Phryne mentally awarded him full marks for that comment which managed to at once hit solidly home and send a delicious frisson of electricity down her spine. Never one to be outdone at this particular game, she let her eyes linger for a second on his lips, lowering her voice as she spoke and matching him smirk for smirk.
‘I do indeed Inspector. And as you so graciously pointed out, I can be very generous with my affections.’
He swallowed, his gaze drifting down to her lips for a fraction of a second before he martialled his features into careful inscrutability. In the silence the hall clock struck the quarter hour.
‘It’s getting late Miss Fisher, I should be going home. Thank-you for the nightcap and the company.’
She rose with him as he downed the last of his whiskey and saw him to the front door.
‘Until next time then.’ She twinkled at him.
‘Good night Phryne.’ He inclined his head with the ghost of a lopsided smile as he donned his hat.

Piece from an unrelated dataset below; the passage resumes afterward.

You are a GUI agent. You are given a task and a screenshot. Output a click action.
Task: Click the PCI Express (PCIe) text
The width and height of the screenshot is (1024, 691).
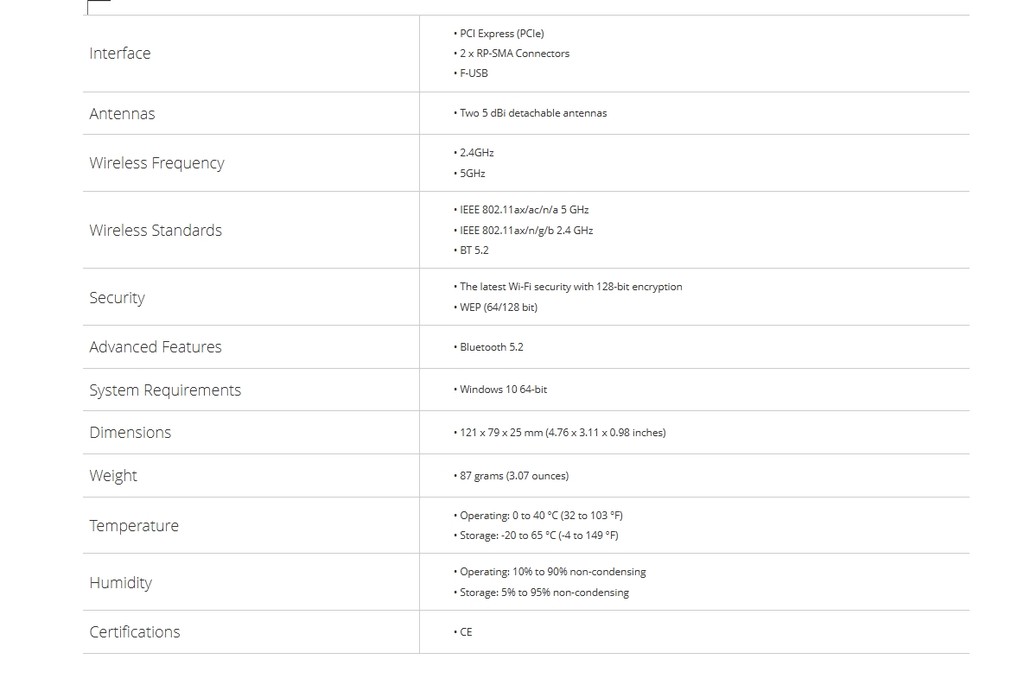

‘Good night Jack.’ She smirked at the use of her given name, a quiet acknowledgement that they had shared just a little more than whisky and words that evening.
As the night stretched between them and they were left alone, they each replayed the evening’s conversation in the privacy of their own heads, hearing echoes of other’s voice as it took greater purchase in that illusive space where the soul sits, somewhere between conscious and sub-conscious, a subtle blend of heart and mind. Quiet and largely unacknowledged they both felt it, the slight shift in their balance, the slow and inexorable strengthening of a connection that endures.